'Mad' Mike Hughes dies in rocket crash

A view of "Mad Mike" Hughes' rocket, taken on Aug. 12, 2019.
A view of "Mad Mike" Hughes' rocket, taken on Aug. 12, 2019. (Image credit: Darren Shuster/Pop Culture PR)

Mike Huges, the self-taught rocket scientist and self-avowed  flat-Earth conspiracy theorist, died Saturday morning (Feb. 22) during an attempt to launch a homemade rocket outside Barstow in San Bernardino County, California, according to news reports.

"Mad Mike," as he called himself, was attempting to reach an altitude of 5,000 feet (1,500 meters) Saturday. He rode his rocket into the sky, but something went wrong and as he rocketed into the air on top of a column of steam, a green parachute seemed to rip off from the rocket, as seen in a video posted to Twitter by freelance journalist Justin Chapman; Hughes then fell to his death, said Darren Shuster, his public relations representative, as reported by the LA Times.

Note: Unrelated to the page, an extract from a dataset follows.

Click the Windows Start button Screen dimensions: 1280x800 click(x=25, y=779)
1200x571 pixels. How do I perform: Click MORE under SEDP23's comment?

This wasn’t Hughes’ first rodeo, as the self-taught engineer had made two other attempts, the latest of which was supposed to launch in August 2019. That attempt was grounded by bad weather. Before that, the rocketeer had a successful (albeit bumpy) launch in March 2018, when his homemade rocket reached 1,875 feet (572 m) in altitude over Amboy, California. During that launch, Hughes had to deploy two parachutes to save himself from smashing into the desert. Even so he plummeted back to Earth at 350 mph (563 km/h). He got out of that one with just a sore back, he said at the time. 

Would flat-Earth-believer Hughes have been able to see our planet's sphere at 5,000 feet (1,524 m)? Nope. And he knew that, saying he would need to soar past the so-called Kármán line — where the sky ends and space begins, or roughly 62 miles (100 kilometers) above Earth — to see the curvature with his own eyes.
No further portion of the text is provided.